キ、山田屋裏のお葉付イチョウ 身延 山田屋裏
根元の周囲 5.85メートル
目通り幹囲 5.30メートル
樹高 約25.00メートル
地上10メートル位のところから、南にのびた大きい枝に大きい気根が、その下の小さい枝に小さい気根が数本ずつ垂れている。樹勢は旺盛で、2、3年生位のいぬかやが着生している。
昭和44年4月5日町指定となる。
ク、蓮華谷のお葉付イチョウ 元町 花の坊境内
根元の周囲 5.00メートル
目通り幹囲 5.00メートル
樹高 約30.00メートル
東西北に枝が著しく下垂している。主幹は枝が折れ老化の現象が樹肌に見られるが、3本の根元より生えた若木は枝葉旺盛に繁茂している。根が地上にあらわれ殊に北の傾斜地に太い根がよく現われている。

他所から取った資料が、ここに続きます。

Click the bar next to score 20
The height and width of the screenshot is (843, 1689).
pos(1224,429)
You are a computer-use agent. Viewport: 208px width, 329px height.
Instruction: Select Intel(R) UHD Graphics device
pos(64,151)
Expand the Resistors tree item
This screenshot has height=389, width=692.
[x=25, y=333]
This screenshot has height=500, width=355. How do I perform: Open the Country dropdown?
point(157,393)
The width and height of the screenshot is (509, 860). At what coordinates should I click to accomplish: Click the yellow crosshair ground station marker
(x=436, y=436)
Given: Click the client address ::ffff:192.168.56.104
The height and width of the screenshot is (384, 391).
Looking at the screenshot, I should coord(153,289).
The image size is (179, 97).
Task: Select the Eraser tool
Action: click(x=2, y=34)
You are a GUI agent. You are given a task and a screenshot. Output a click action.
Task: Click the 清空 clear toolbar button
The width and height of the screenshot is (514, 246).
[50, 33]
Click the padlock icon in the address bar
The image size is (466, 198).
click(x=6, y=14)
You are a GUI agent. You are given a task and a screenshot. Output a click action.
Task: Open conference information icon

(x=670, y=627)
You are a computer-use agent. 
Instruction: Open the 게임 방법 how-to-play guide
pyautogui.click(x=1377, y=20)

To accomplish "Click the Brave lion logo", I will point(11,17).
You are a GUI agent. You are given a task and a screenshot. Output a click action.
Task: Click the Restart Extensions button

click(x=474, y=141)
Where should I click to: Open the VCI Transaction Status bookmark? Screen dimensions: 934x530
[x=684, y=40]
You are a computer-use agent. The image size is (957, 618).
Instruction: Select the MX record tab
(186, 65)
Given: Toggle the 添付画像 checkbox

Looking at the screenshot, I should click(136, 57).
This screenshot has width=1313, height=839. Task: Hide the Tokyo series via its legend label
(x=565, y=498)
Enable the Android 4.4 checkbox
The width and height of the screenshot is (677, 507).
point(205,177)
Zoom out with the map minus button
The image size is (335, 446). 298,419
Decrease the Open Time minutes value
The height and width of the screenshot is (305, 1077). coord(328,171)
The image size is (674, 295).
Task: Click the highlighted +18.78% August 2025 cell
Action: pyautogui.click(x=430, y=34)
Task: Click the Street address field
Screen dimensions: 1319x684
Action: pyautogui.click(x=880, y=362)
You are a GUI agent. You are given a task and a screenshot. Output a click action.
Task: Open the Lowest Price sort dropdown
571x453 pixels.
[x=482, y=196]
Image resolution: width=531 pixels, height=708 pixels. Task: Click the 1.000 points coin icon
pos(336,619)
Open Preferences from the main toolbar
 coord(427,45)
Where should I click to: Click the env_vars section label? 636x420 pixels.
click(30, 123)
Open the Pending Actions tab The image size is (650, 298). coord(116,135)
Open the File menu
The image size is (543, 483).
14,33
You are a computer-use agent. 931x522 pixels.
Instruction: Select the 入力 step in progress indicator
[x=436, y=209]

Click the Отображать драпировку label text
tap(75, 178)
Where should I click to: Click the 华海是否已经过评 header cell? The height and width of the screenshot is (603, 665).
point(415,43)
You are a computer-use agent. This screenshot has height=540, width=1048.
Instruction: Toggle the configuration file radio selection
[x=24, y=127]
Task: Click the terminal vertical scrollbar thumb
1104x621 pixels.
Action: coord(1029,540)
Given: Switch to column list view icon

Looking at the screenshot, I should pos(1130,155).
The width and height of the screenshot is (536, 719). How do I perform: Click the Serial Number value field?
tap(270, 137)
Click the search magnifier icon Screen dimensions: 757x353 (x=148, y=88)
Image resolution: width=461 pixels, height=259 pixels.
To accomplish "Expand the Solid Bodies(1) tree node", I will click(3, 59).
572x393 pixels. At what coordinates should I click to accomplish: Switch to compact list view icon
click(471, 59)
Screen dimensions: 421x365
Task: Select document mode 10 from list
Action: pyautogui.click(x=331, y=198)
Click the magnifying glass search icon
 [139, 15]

南天、のきしのび、木づたなどが着生している。お葉付の現象は少ない。
昭和44年4月5日町指定となる。
ケ、本遠寺のシダレザクラ 大野 本遠寺裏の傾斜地
種類 イトザクラ
本樹は大野山本遠寺庫裡裏の東面した傾斜地に立っているもので、その規模は根元周囲3.40メートル、目通り幹囲2.90メートル、地上約5メートルで三幹に分かれている。枝張りは東約11.00メートル、西約8.20メートル、南約9.00メートル、北約8.20メートルであるが南東と北西にのびた枝は更に長く伸びている。
本樹は東面した上部の枝は多少枯れているが、他はよくしだれている。樹高は約15.00メートルである。
花期は3月下旬で他にさきがけて咲き、その美しさは賞賛の的である。
幹に空洞もなく、枝先に少しの枯損を認めるが、樹勢は極めて旺盛である。